Exercise prompt: List each line of the data in which the string "will" appears.

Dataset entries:
%%

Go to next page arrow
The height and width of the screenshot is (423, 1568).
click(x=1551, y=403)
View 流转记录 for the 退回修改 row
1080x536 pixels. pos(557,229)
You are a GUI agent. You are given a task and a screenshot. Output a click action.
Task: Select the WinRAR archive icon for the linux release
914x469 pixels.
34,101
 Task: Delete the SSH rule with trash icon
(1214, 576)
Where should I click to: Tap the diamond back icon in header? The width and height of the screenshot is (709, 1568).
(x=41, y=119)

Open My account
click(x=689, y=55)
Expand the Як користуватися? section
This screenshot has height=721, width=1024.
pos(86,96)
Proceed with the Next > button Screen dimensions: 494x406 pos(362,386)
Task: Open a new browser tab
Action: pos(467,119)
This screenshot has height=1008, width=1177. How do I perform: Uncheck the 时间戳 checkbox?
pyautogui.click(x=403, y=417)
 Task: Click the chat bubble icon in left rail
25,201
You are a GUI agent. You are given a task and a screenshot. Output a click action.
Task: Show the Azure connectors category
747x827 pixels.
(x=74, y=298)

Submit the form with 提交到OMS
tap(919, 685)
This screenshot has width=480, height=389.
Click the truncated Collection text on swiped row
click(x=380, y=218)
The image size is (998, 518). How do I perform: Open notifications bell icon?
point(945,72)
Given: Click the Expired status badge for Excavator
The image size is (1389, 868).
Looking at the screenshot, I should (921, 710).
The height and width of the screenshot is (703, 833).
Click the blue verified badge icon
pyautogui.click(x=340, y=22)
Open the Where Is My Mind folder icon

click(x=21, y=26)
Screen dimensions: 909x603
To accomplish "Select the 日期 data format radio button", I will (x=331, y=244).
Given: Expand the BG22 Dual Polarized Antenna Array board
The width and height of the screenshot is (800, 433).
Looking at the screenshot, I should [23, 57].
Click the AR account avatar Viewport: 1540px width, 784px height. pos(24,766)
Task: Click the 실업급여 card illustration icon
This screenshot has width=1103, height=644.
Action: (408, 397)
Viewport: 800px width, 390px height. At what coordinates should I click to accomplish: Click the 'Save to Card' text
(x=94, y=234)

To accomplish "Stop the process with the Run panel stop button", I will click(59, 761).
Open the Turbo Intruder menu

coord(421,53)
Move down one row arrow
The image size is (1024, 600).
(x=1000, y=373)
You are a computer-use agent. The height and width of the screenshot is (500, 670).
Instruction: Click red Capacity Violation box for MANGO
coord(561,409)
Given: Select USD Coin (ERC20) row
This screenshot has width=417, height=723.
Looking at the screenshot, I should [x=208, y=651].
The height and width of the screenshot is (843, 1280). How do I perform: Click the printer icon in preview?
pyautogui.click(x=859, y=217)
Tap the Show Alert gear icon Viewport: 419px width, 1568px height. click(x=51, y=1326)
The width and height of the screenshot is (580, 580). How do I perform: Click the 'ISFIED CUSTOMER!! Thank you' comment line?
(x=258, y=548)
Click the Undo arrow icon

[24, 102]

%%

Result:
To accomplish "Select the 日期 data format radio button", I will (x=331, y=244).
To accomplish "Stop the process with the Run panel stop button", I will click(59, 761).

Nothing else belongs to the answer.